Schematic drawings of the human IgG subtypes indicating the originally proposed disulfide connections. IgG1 is the only isotype where the LC was proposed to connect via first Cys residue in the genetic hinge region.

FIGURE 2.

Separation of recombinant derived IgG2 by nonreducing CE-SDS (top), RP-HPLC (middle), and CEX-HPLC (bottom).

FIGURE 3.

RP-HPLC analysis of a human recombinant IgG2 mAb before and after protein A purification. a, direct analysis of the IgG2 mAb in cell culture medium after removal of cellular components by centrifugation. The labeled peaks (1-3) containing the IgG2 isoforms were confirmed by direct mass spectral analysis.
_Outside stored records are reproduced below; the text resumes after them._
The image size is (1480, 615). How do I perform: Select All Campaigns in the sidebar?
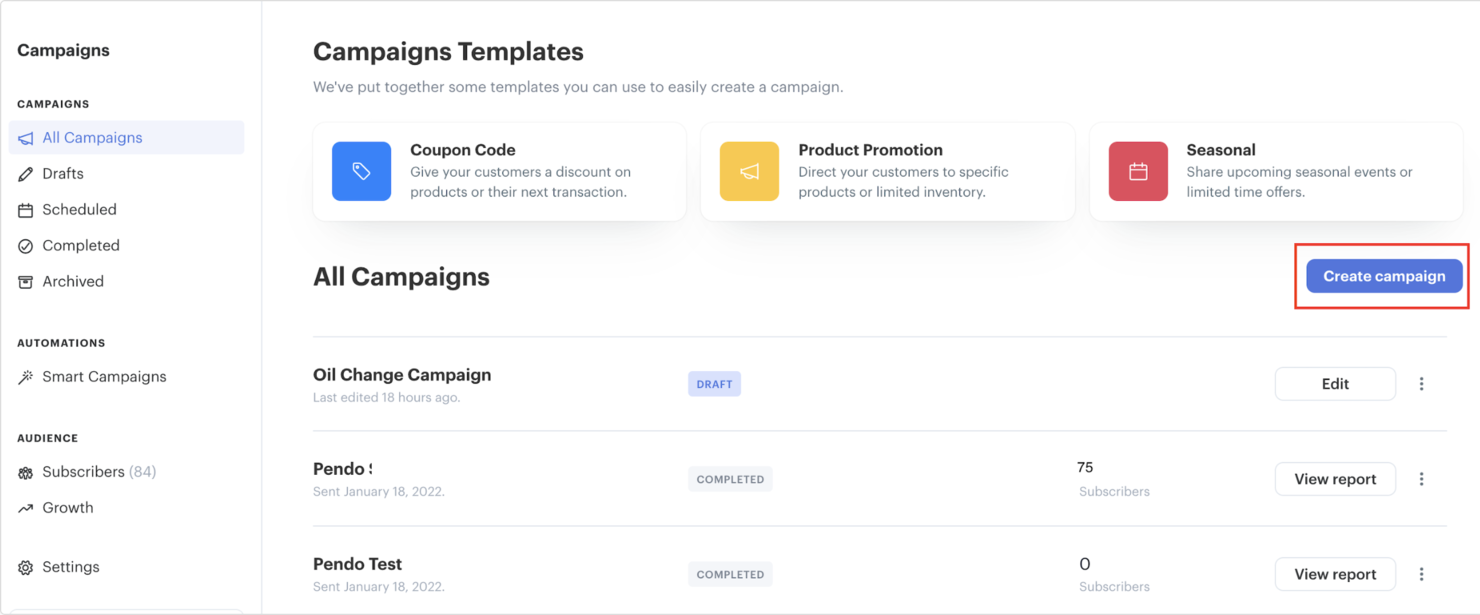coord(92,138)

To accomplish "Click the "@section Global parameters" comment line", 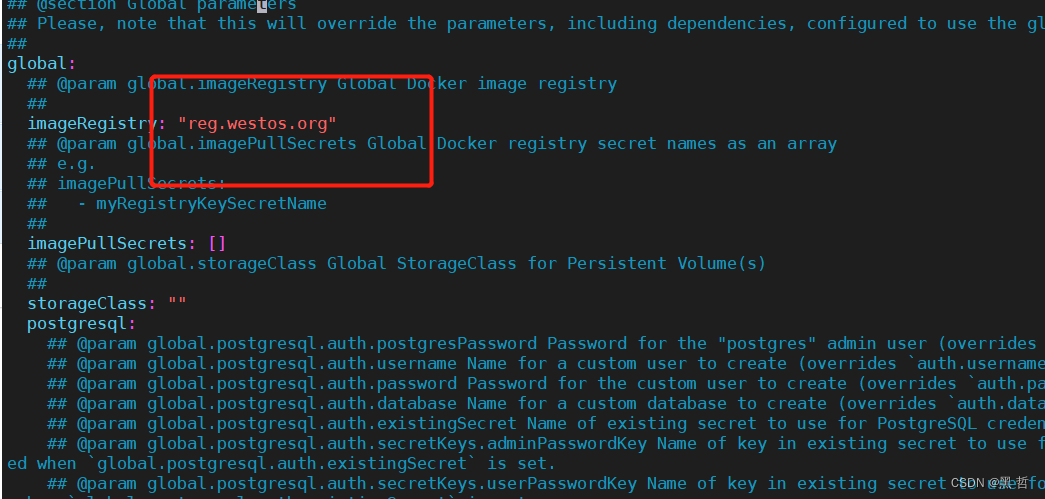I will [152, 5].
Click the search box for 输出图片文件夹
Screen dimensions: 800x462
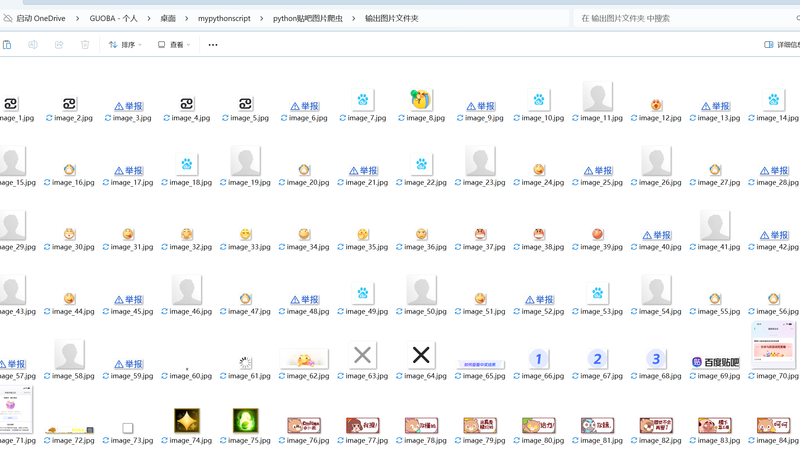(x=680, y=18)
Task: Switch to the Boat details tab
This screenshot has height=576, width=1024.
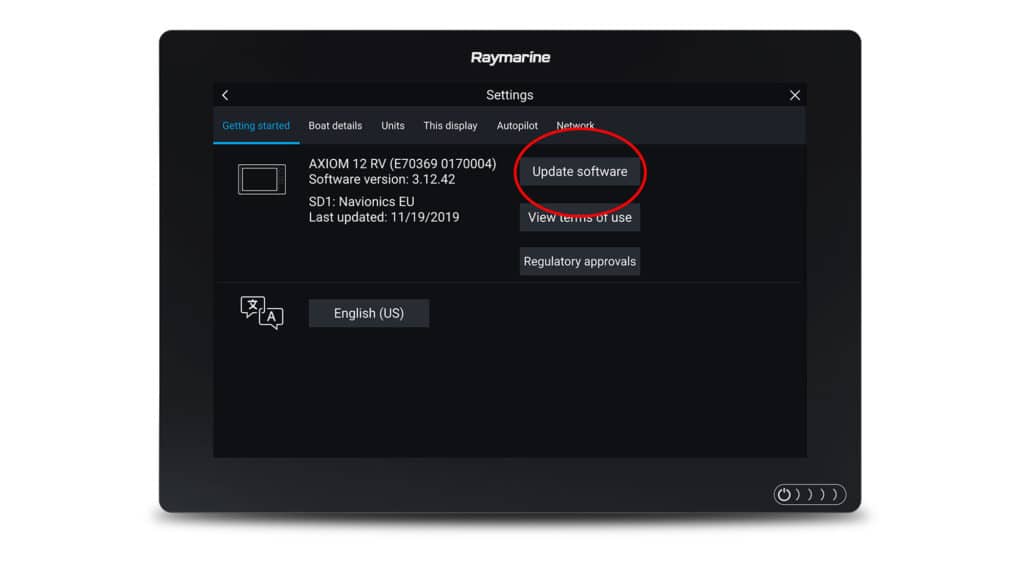Action: [335, 126]
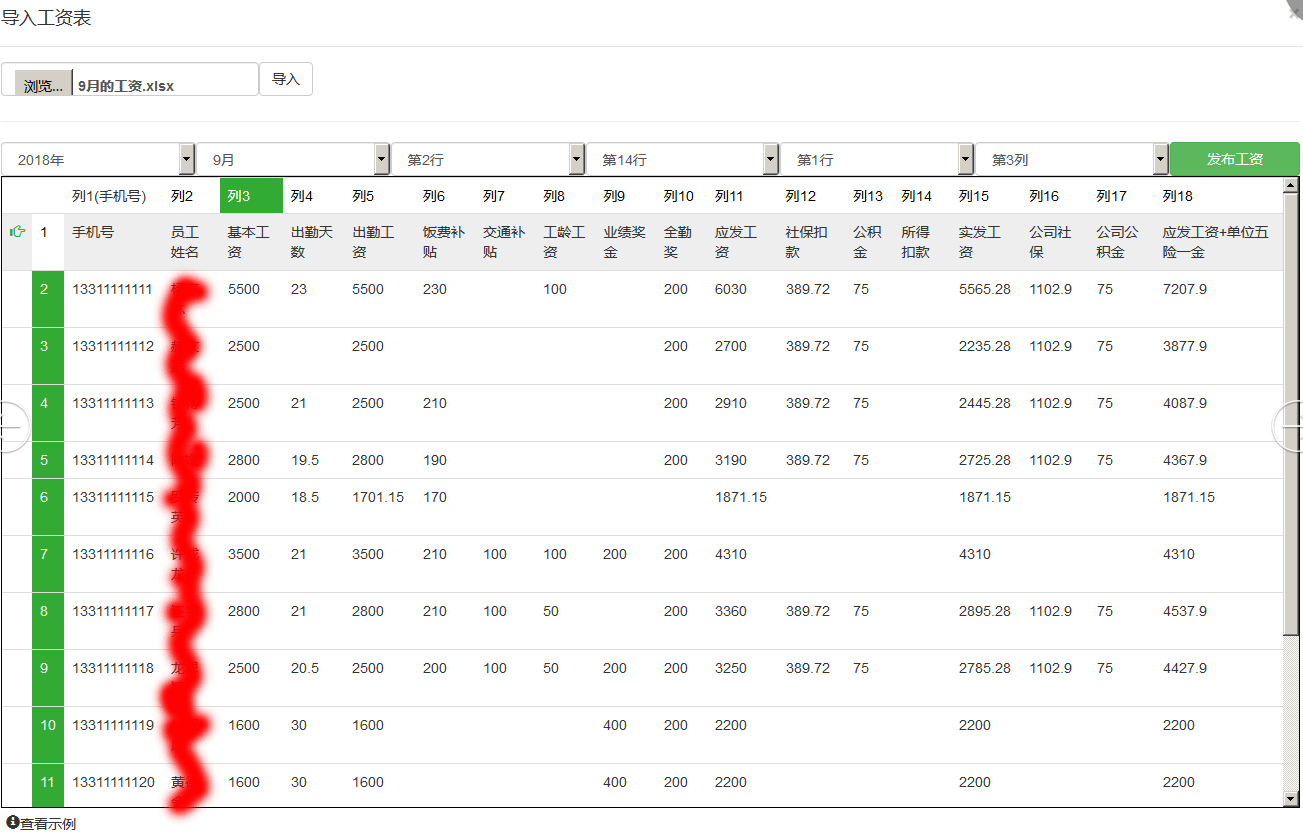Click the left circular arrow at panel edge

10,427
Additional proteinaceous species were observed during the RP analysis due to host cell contaminants. b, analysis of the same IgG2 mAb after protein A purification.

FIGURE 4.

Schematic representation of the expected disulfide-containing peptides in the IgG2 mAb obtained by Lys-C digestion under nonreducing conditions. The positions of half-cystines are shown with numbering for this particular antibody molecule. Only half of the molecule is presented. The nomenclature for disulfide bond-containing peptides is as follows: H1, heavy chain Lys-C peptide 1; H7-8, heavy chain Lys-C peptides 7 and 8, uncleaved due to a Pro residue in the sequence; H1/H4, dipeptide connected by one disulfide bond; (H11-12)₂, dipeptide connected by four disulfide bonds; and H6/H7-8/L12, tripeptide connected by two disulfide bonds.

FIGURE 5.

LC/ESI-MS/MS analysis of recombinant IgG2 mAb after Lys-C digest. Top trace in blue: nonreduced UV trace. The peaks corresponding to expected disulfide-linked peptides are labeled 1-7 with 4a and 4b as well as 6a and 6b representing incomplete digests at Lys-Pro positions. The peaks corresponding to additional observed disulfide-linked peptides are labeled a-e. Bottom trace in red: reduced UV trace. The peaks corresponding to Cys containing peptides are labeled A-O.

FIGURE 6.

Expected disulfide-linked peptides involving inter-chain disulfide bonds. These peptides constitute the P1 group in the nonreduced Lys-C peptide map in Fig. 5.

FIGURE 7.

Schematic of the major variant inter-chain connected peptides of the P2 and P3 groups in the nonreduced Lys-C map in Fig. 5. Peptides within each box are all linked to one another through Cys residues shown in the peptide sequences. Disulfide patterns are not illustrated.

FIGURE 8.

Proposed disulfide structural isoforms of human IgG2 antibodies with varying disulfide connections involving the hinge.

FIGURE 9.

Top panel: Lys-C peptide maps of collected individual fractions of recombinant mAb separated by CEX-HPLC. Fractions CEX-1, CEX-2, CEX-3, and CEX-4 were collected as indicated in the chromatogram shown in the bottom panel of Fig. 2. Bottom panel: expanded view of P1, P2, and P3, which shows the positions of the inter-chain disulfide-connected peptides. Note: the peak labeled with (H11-12)₂ contains a co-eluted heavy chain peptide: H5.

FIGURE 10.

Overlay of RP-HPLC chromatogram (214 nm) peaks (gray) and disulfide form distribution determined by peptide mapping. The inset table details the presence (+) and absence (-) of the three types of peptides in each of the IgG2 disulfide isoforms. (P1 peptides are represented in blue, P2 peptides in green, and P3 peptides in red).

FIGURE 11.

Top panel: Lys-C peptide maps of recombinant IgG2 mAb, human myeloma IgG2 with κ LC, human myeloma IgG2 with λ LC, and human IgG derived from normal serum. Bottom panel: expanded view of the areas P2 and P3, which shows the region of the maps containing the novel inter-chain disulfide connected peptides.